**DATA LISTING:**
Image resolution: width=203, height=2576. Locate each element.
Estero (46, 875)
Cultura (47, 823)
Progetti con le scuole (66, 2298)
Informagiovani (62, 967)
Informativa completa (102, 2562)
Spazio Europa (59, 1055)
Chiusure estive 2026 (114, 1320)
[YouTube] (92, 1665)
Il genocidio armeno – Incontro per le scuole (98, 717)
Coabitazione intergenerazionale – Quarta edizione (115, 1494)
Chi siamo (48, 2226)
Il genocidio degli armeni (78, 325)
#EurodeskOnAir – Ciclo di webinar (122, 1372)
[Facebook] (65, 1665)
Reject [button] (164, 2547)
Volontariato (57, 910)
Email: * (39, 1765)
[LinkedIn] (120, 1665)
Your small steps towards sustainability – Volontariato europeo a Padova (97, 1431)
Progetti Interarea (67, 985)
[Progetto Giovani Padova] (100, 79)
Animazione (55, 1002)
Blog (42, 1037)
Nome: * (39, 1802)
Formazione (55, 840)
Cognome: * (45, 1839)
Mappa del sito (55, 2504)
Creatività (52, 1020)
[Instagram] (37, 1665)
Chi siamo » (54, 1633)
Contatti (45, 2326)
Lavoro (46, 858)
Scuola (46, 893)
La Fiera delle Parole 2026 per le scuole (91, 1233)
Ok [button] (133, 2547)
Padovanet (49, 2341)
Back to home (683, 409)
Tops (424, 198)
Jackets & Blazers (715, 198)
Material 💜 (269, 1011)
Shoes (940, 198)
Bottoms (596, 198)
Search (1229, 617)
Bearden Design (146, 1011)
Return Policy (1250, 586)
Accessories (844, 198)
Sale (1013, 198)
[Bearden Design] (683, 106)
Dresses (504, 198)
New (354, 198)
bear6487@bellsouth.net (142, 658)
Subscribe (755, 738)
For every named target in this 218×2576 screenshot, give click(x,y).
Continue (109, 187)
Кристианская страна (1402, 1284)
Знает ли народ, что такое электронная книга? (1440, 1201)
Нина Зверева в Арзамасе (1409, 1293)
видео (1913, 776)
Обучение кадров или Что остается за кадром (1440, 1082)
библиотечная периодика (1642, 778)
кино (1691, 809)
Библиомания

**WHAT THIS TASK INVOLVES:** Collect each line above holding the string "Volontariato".

**THE ANSWER:**
Volontariato (57, 910)
Your small steps towards sustainability – Volontariato europeo a Padova (97, 1431)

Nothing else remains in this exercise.